The exact same can be said for friendships. People wonder how gangs and mobs are born, and how it attracts people from all over. How such criminal activity can be rife, yet so dangerous. Well it’s an issue of belonging. “Being in” the gang can be that you finally belong somewhere, have a following and similarly people that you would want to follow. And it stems from the simple fact that there is a lesser feeling of belonging at home. Perhaps there’s neglect or abuse, I couldn’t say. I’m not here to judge
It’s the exact same with football. Some people go to a football game and enjoy a good afternoon out with the family; others join a football gang and create havoc, fighting, smashing and kicking rival football teams. Why? Again it’s an issue of belonging. We all need to feel that we belong somewhere, even if it’s selling crack on street corners for the local street mob.
So why do we want to belong? What’s this whole belonging thing and how do I understand it? Well, think of when you were back at school. Perhaps one of the earliest memories of education you have will be hanging with your group of friends that have similar taste. Back in my day we hung in groups of intelligence and recreation. So the footballers would play football, the golfers chilled and talked about golf, the drug users and smokers were always in the toilets and the intelligent people laughed and talked about intelligent stuff. Think back! I’m sure you had a cliché.

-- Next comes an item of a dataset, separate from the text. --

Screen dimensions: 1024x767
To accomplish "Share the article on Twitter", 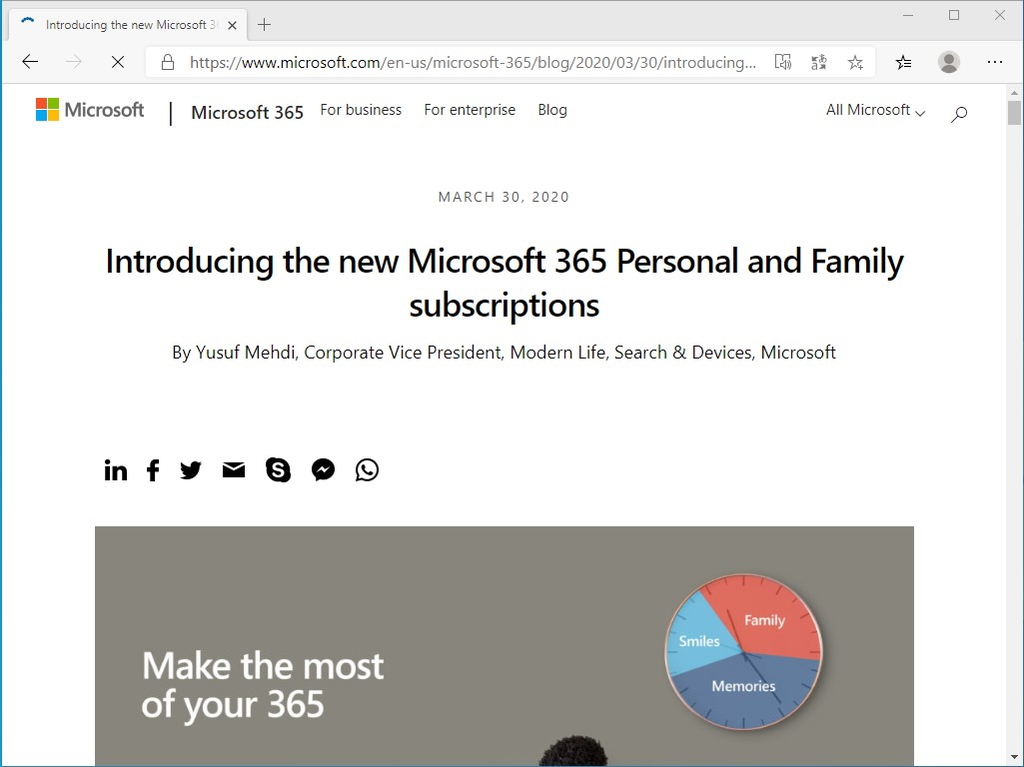I will (x=190, y=470).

We are human. We were born to survive in groups. Way back before the dawn of towns and villages when humans were basically cave dwellers we survived in extended familial units. The males would go out and hunt whereas the females would stay behind and gather fruits and make homely stuff; and thus is your early human community.
Community has way surpassed even the idea that we had back in the 80s. So belonging now is something hugely and entirely different. Human behaviour has never changed but the world around us is far more complex. Our parents have busy lives, sometimes we don’t see extended family for years on end. Issues of abuse and neglect have risen exponentially; drugs, alcohol, you name it. How do we compensate? We pick friends, we belong to a community of similar interests and we survive.
Hope this was a good un’
Thanks for taking the time to read!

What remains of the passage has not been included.